Километрах в двух от того места, где ББК соединяется с Белым морем, его пересекает железнодорожная ветка направлением с Мурманска на станцию Обозерская и далее -- на Вологду и Архангельск. Эта, ставшая знаменитой в  годы Великой Отечественной войны, «обозерская ветка» построена через топи болот главным образом заключенными и военными уже после начала Великой Отечественной. Словно живоносной пуповиной, связала она центр России с незамерзающим Кольским заливом Баренцева моря и Мурманским портам. По «обозерской ветке» воюющая страна получала грузы, доставляемые караванами союзников по ленд-лизу. Пишут, что враги предприняли немало попыток перерезать этот важнейший железнодорожный путь. Однако ничего из этого не получилось. Помогли давние наши друзья -- бдительность и охрана, охрана и бдительность.

Но война закончилась, а «друзья» остались, превратившись в настоящих отравителей жизни местного населения. Мост и сегодня жесточайшими образом охраняется. Как и в войну, существует запрет всему живому с 22 часов вечера и до 6 часов утра даже приближаться к нему. А неподалеку расположен 18-й шлюз ББК, проживают десятка полтора семей -- целый поселок. Летом проще -- обойдешь мост тропинкой, а зимой никакой другой дороги нет, кроме как по санному пути, по льду канала, то есть опять же под мостом.

Удивительная складывалась картина для жителей поселка шлюза № 18. Вот они, рукой подать, село Шижня и поселок Водников -- с клубом, магазинами, амбулаторией и автобусом до близкого Беломорска, где ждут родные и близкие. А не дойдешь! Валяй кружной дорогой 10 километров! Ю.В. Шалин вспоминает:

-Однажды завезли какое-то нашумевшее кино в поселковый клуб. Хорошо бы сходить, но как возвращаться будешь – зима на дворе? Заходит знакомый. Это, говорит, не проблема. У меня хороший приятель начальником караула заступает – пропустит. Пошли. Оба с супругами. Возвращаемся. С моста нас заметили, прожектором светят. Знакомец вперед вышел и шапкой машет, мол, свои. А оттуда очередями из ППШ как врежут! Что делать? Бежать некуда – глубокий снег вокруг. Пули по сугробам вжик, вжик, вжик... Потом видим, охранник на нас в атаку летит, на ходу от пуза строчит из автомата, а сам мотается из стороны в сторону распьяней вина.

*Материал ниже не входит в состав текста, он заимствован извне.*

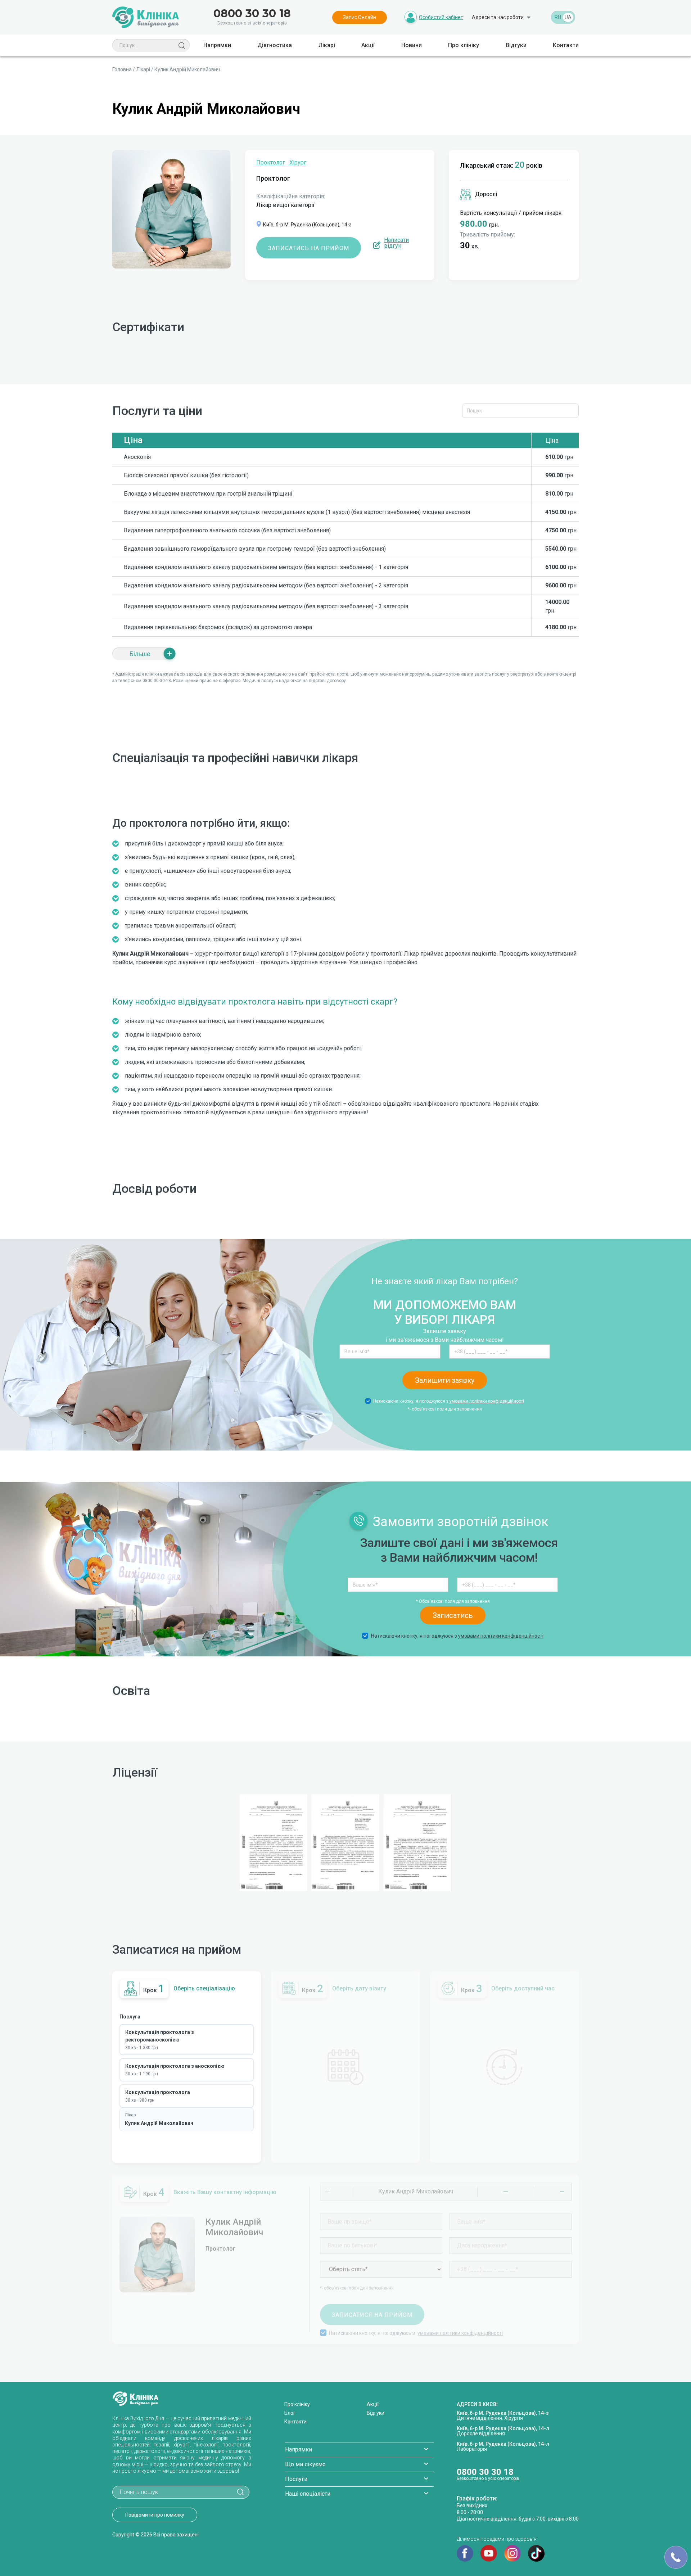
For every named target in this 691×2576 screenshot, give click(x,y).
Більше (140, 654)
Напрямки (217, 45)
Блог (289, 2413)
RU (558, 17)
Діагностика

Что же оказалось? Приятель нашего знакомого напился на дежурстве, и его отправили домой. Пришел сменщик и сделал то же самое. Но заменить его больше было некем, и вот он служит, проявляет бдительность. Трезвый бы  точно убил...

Примерно в трех километрах к северу «обозерская ветка» пересекает реку Выг в полукилометре ниже Беломорской ГЭС. Мост там охраняется еще более строго. Жители поселка энергетиков ни днем ни ночью ни под каким предлогом не могут ни пройти по нему, ни проплыть под ним на лодке и, добираясь  домой из Беломорска, вынуждены делать многокилометровый крюк. Однако вот что любопытно. Такой же железнодорожный мост возле города Кеми, от которого зависит работа не только одной какой-то «ветки», а всего северного крыла  Октябрьской железнодорожной магистрали, не охраняется вовсе.

 

Василий Семак

            Большой подьемный железнодорожный мост через канал возле шлюза № 18, а точнее не сам мост, а режим его охраны, о котором мы говорили, отравил жизнь не одному местному жителю. Шлюзовой плотник Василий Семак оказался одной из его жертв. Был Василий обычного роста, но широкогрудый и очень сильный. Работал плотником на шлюзе № 18 и, как мне теперь кажется, представлял уходящий в историю тип обычного русского мужика с его крутым характером, мужественный и сильный. В зависимости от поворотов индивидуальных судеб из таких прежде выходили неутомимые землепашцы, непобедимые бойцы или несокрушимые духом монахи.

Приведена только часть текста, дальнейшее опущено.